WORK INSTRUCTIONS: Can you retype every row from the one containing "Click the pink bar under 1 сервер" down to the one containing "Screen dimensions: 1278x830", leaving out the pictures?

TASK INPUT:
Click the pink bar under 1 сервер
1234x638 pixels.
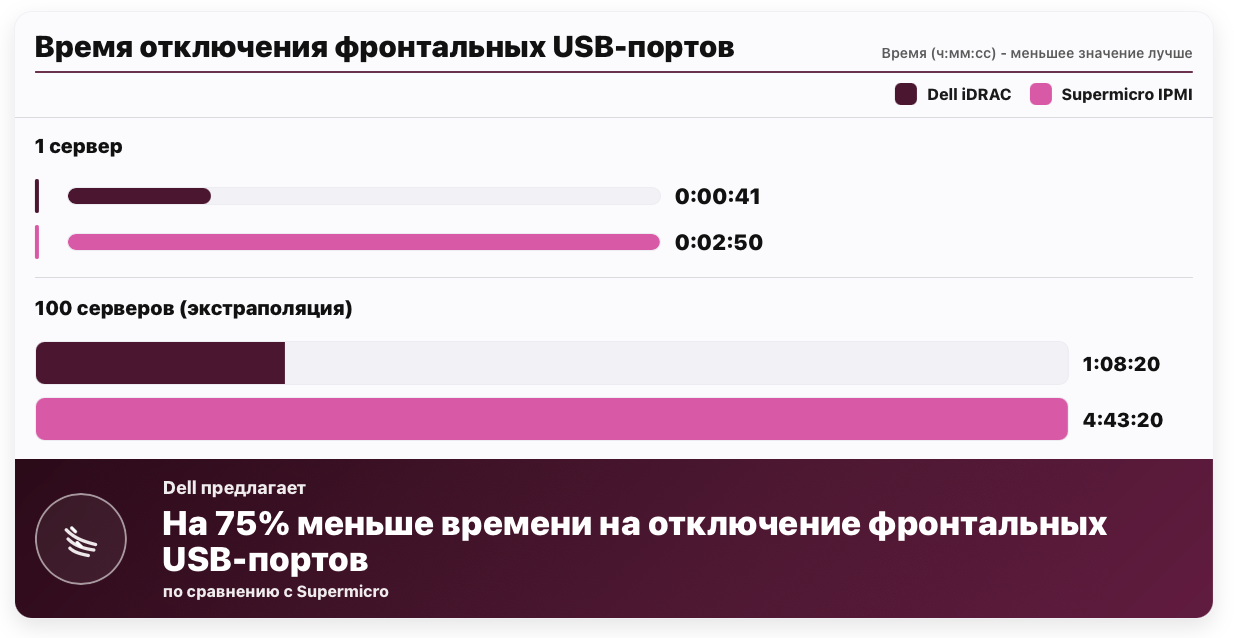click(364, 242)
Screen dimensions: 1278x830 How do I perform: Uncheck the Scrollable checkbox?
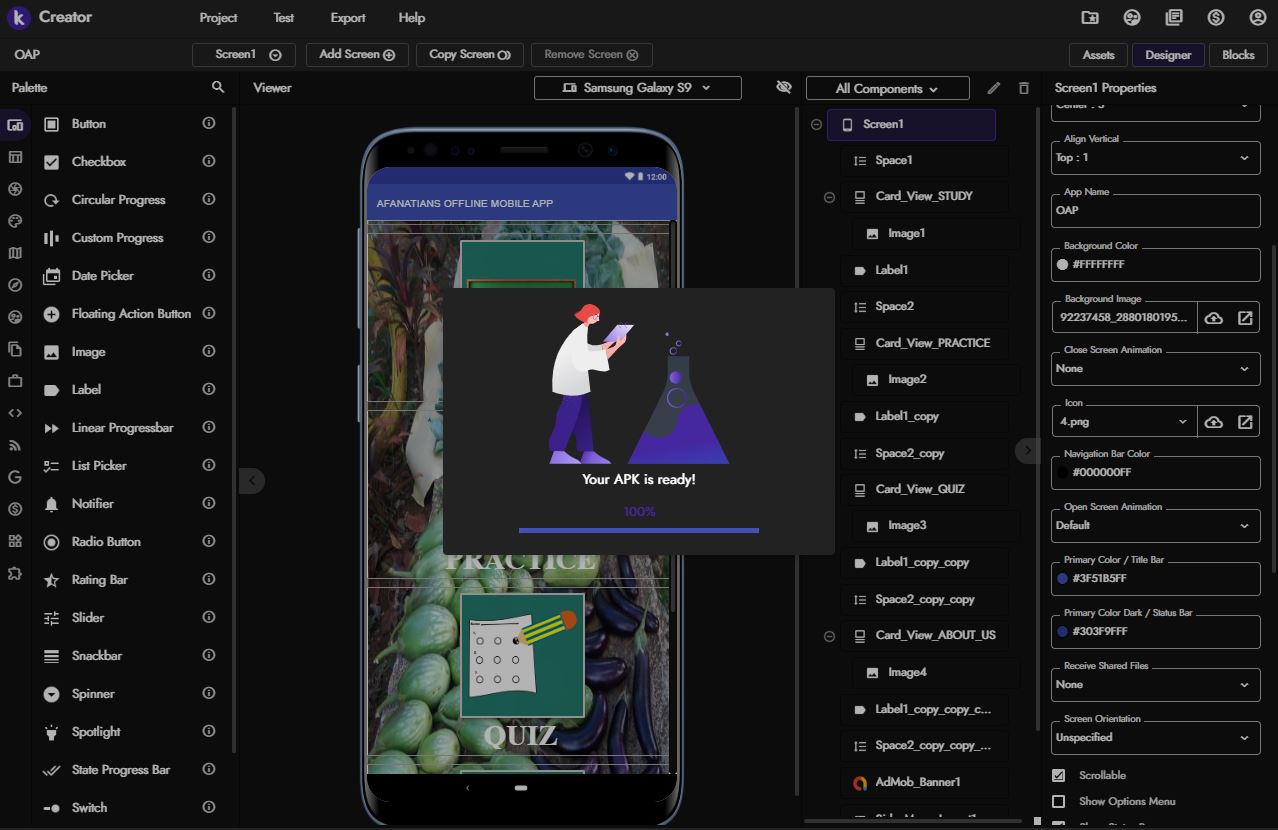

* * *

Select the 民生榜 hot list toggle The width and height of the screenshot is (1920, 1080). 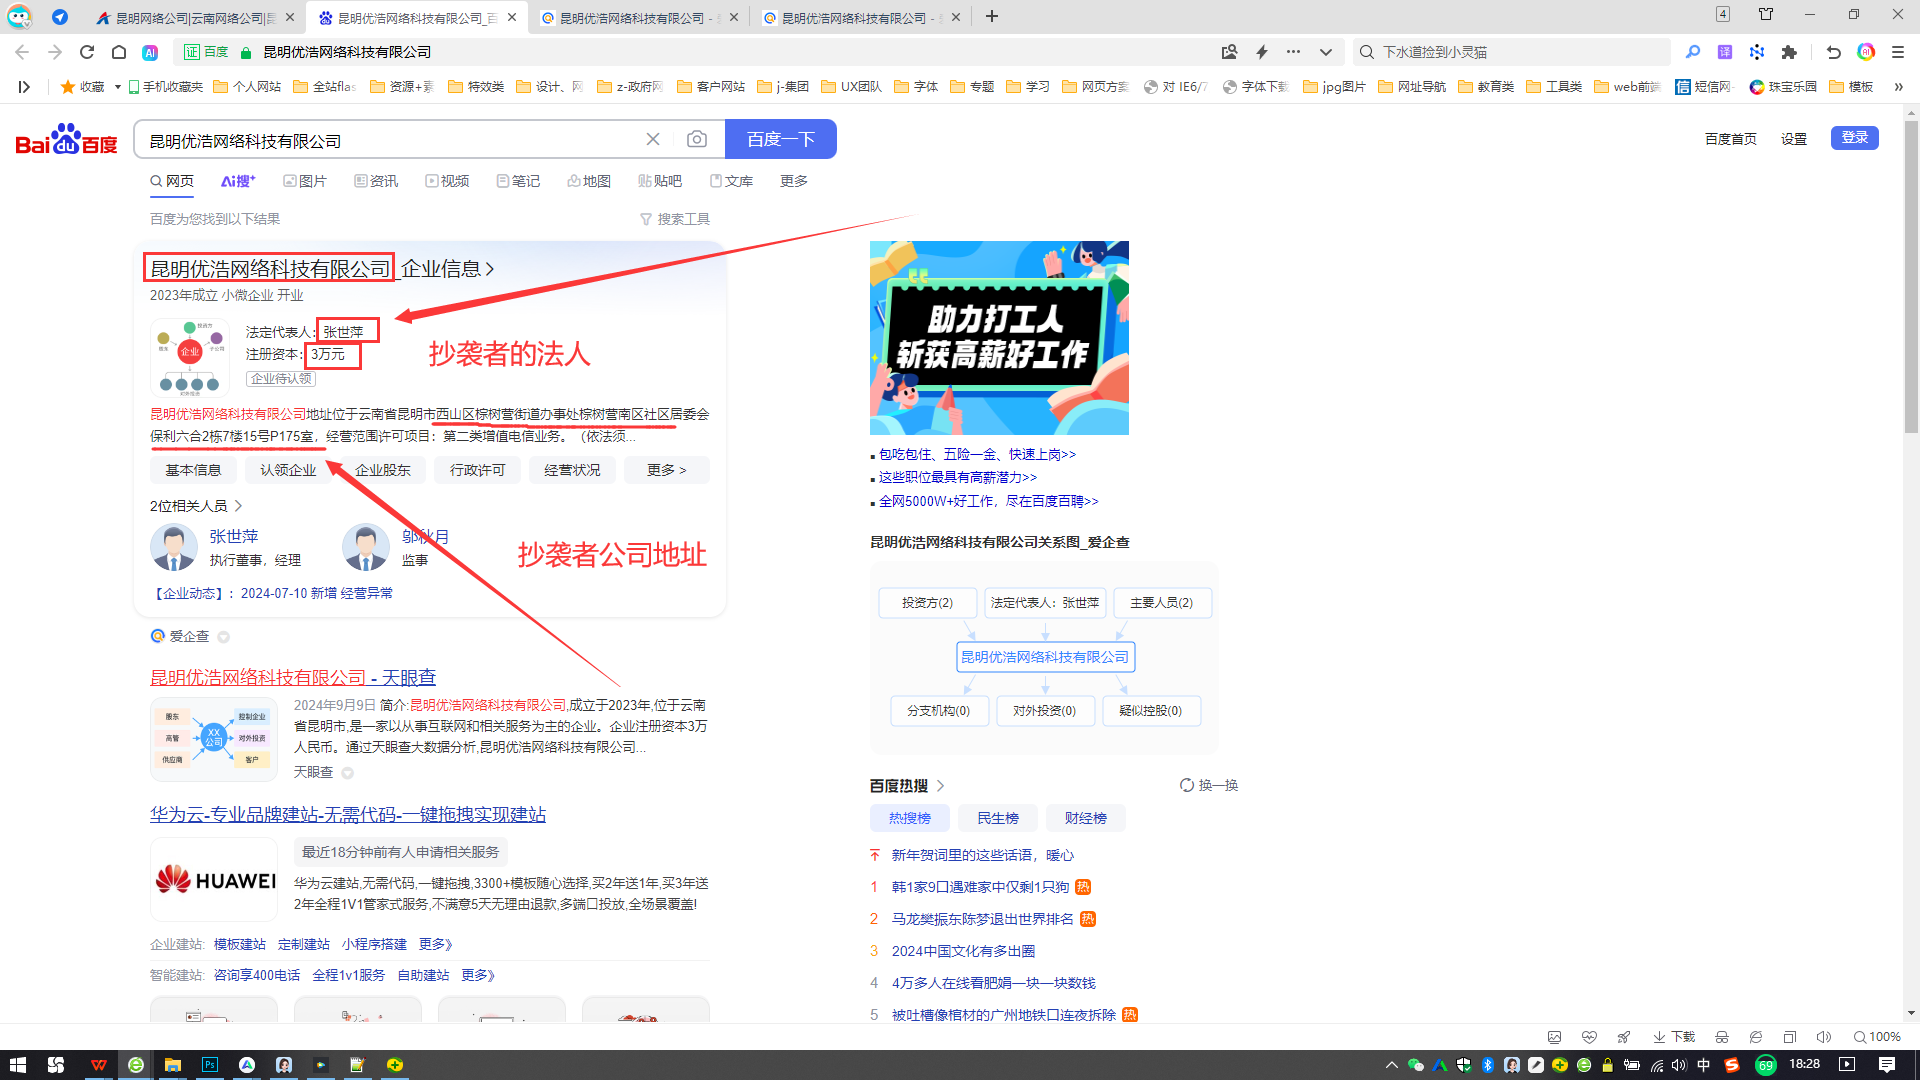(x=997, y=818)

WRITTEN SOLUTION:
Click the pink bar under 1 сервер
1234x638 pixels.
click(364, 242)
Screen dimensions: 1278x830 How do I perform: Uncheck the Scrollable checkbox?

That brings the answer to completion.